[[ Records shown, beginning ]]

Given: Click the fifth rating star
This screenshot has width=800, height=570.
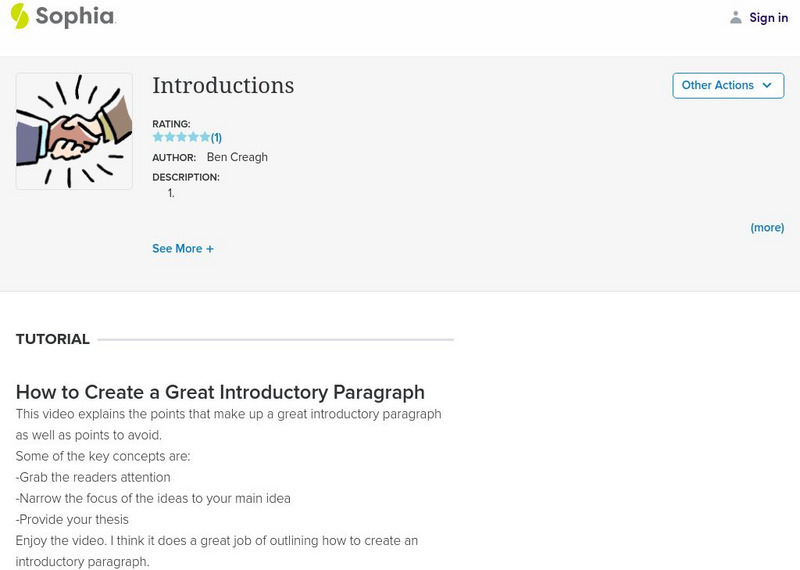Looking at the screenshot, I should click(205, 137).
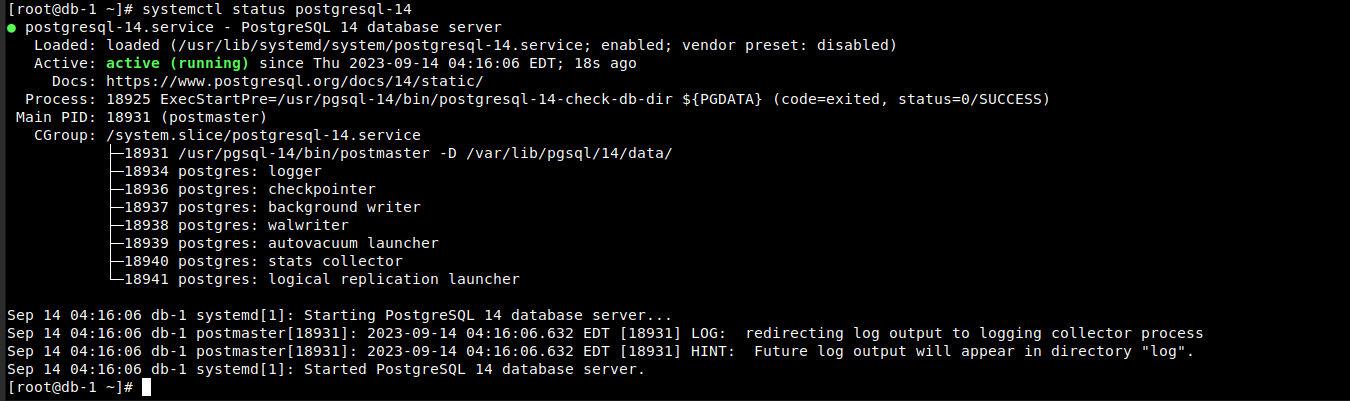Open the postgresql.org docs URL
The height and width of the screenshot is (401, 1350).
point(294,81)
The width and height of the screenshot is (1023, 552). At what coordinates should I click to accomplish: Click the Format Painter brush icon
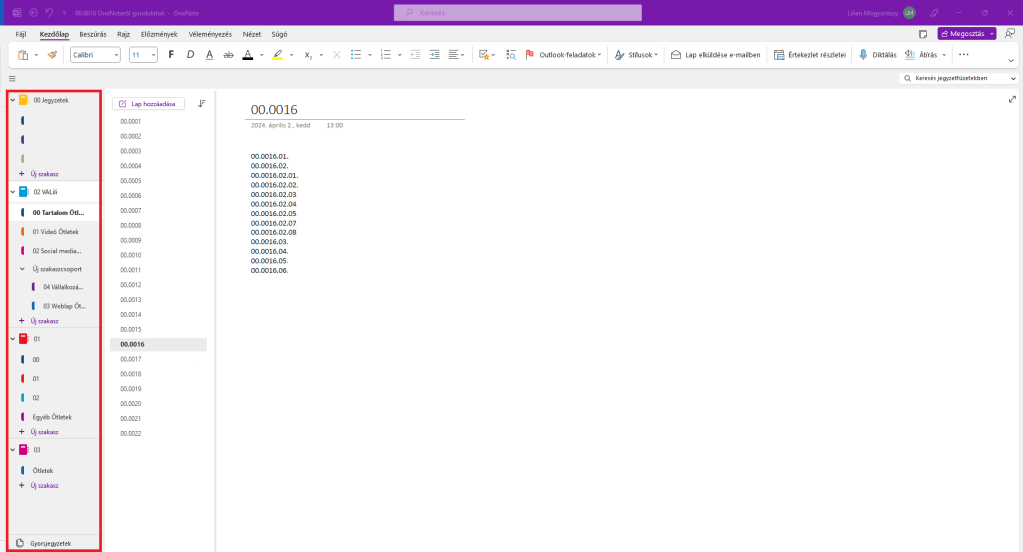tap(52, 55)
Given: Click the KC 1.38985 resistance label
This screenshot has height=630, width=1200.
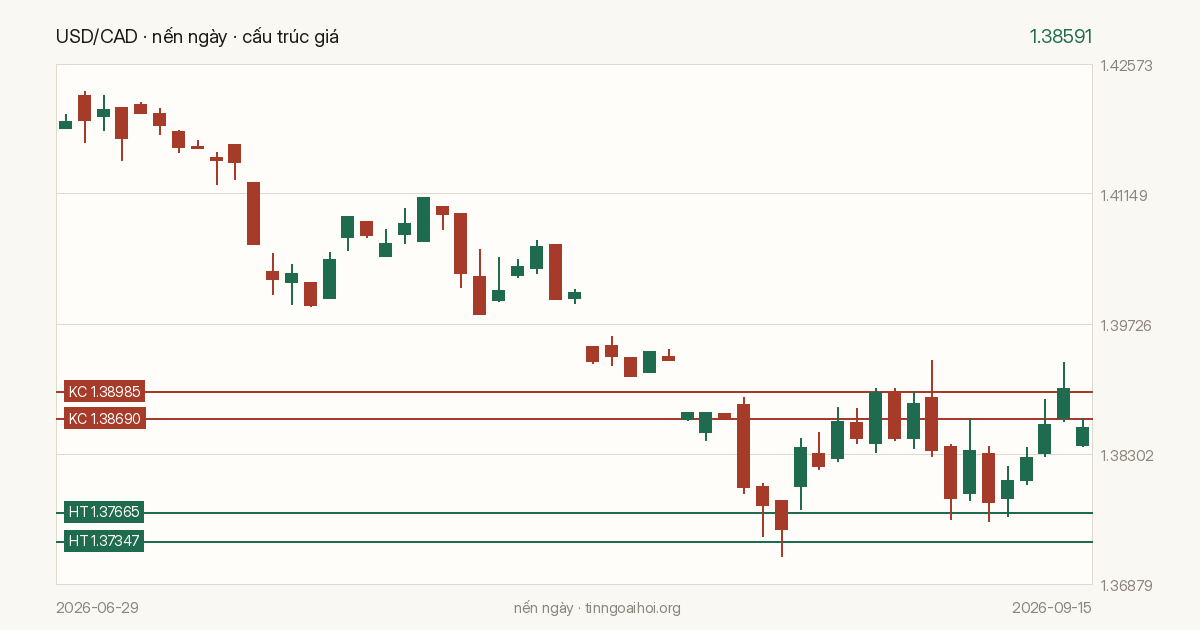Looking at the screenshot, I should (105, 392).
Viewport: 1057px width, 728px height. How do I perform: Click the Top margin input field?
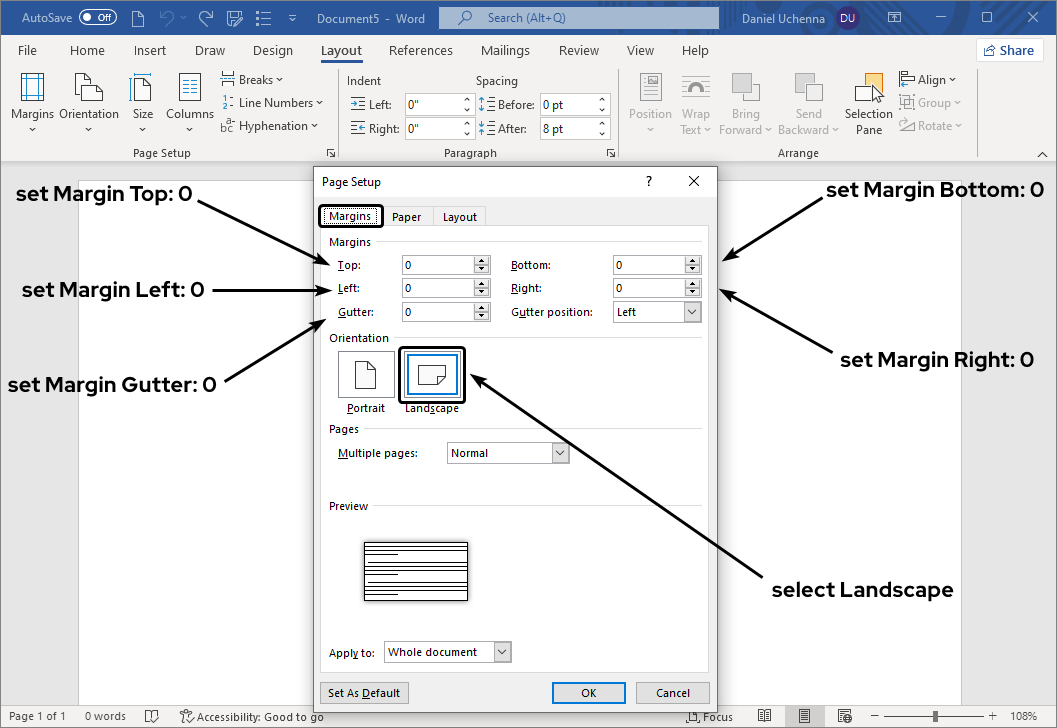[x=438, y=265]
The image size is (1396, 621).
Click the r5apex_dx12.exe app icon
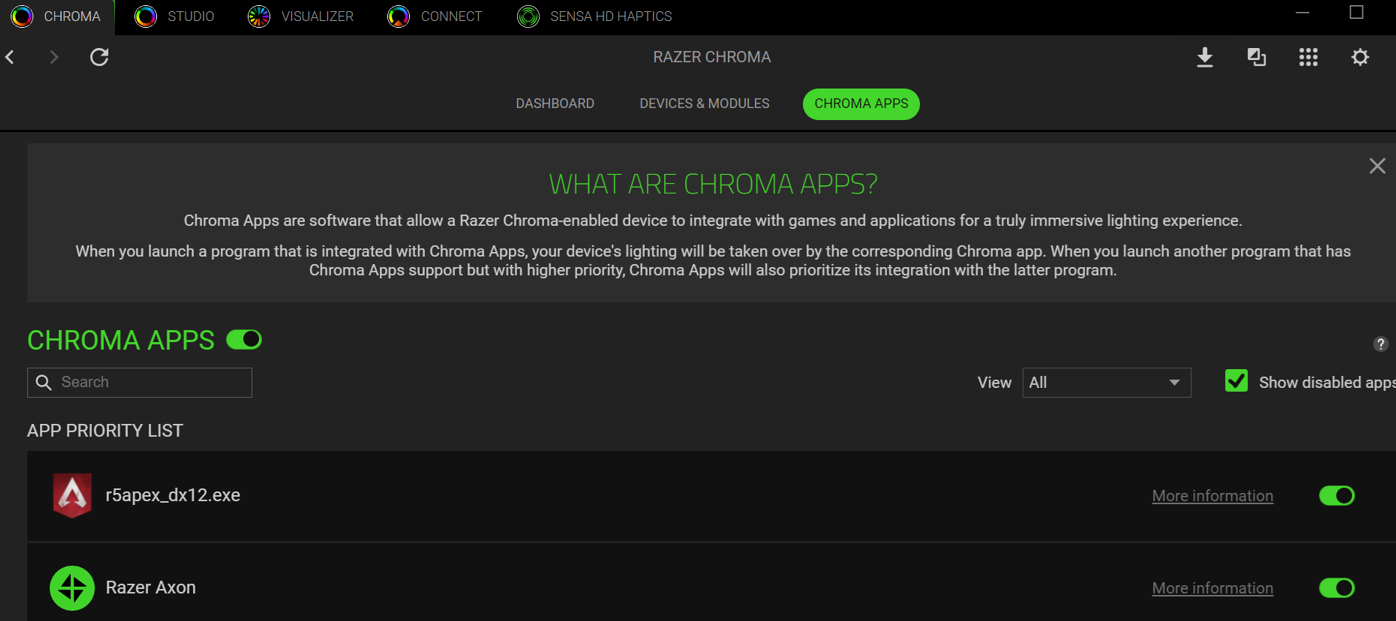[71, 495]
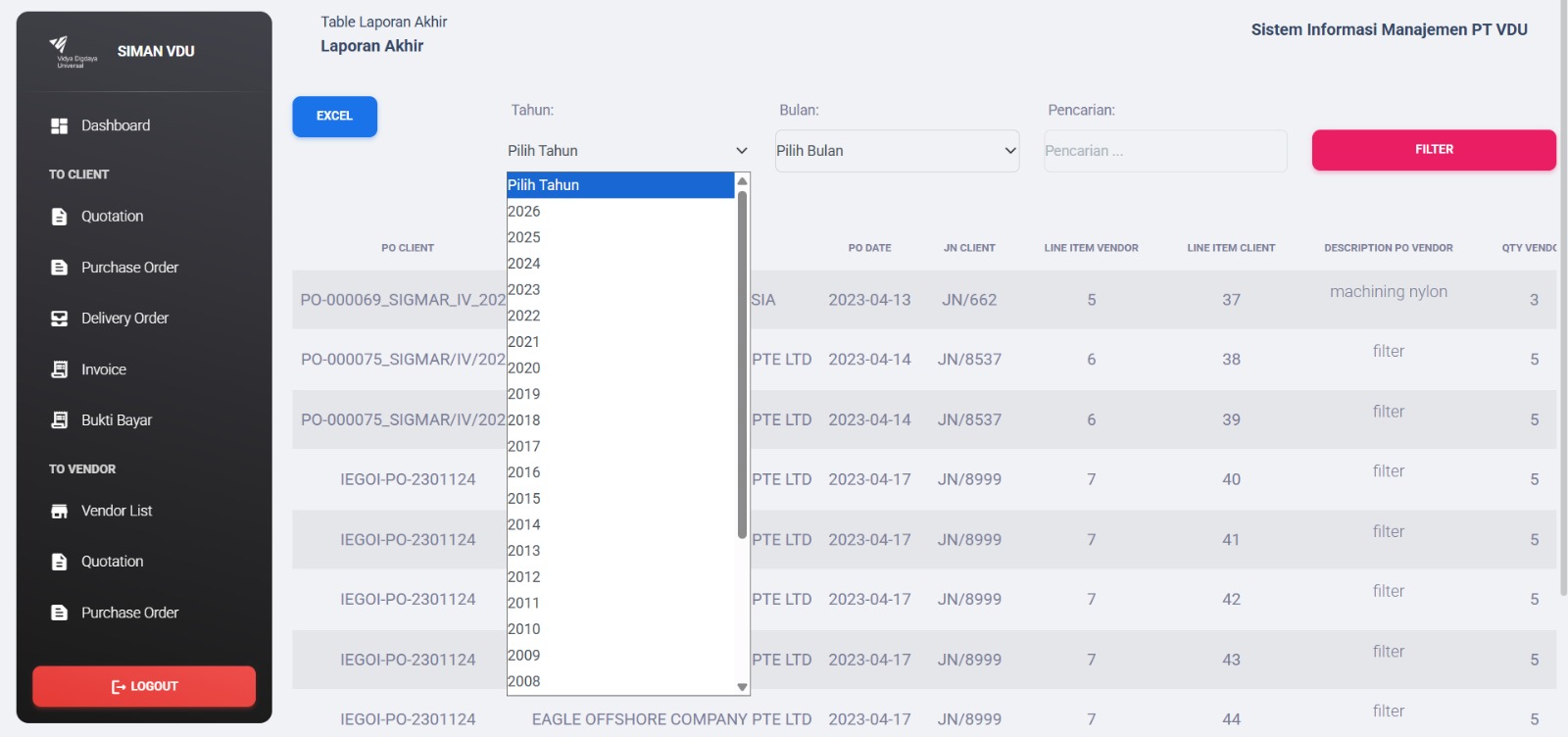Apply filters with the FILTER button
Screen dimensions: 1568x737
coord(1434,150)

[[ Records shown, end ]]

=== Exercise ===
Precisely the lines from the one containing "This screenshot has height=630, width=1200." to the end of the data above, both included, should be printed; leave the pictures out.

=== Answer to this exercise ===
This screenshot has height=630, width=1200.
Looking at the screenshot, I should (105, 392).
Viewport: 1057px width, 728px height. How do I perform: Click the Top margin input field?
[x=438, y=265]
The image size is (1396, 621).
Click the r5apex_dx12.exe app icon
[71, 495]
Apply filters with the FILTER button
Screen dimensions: 1568x737
coord(1434,150)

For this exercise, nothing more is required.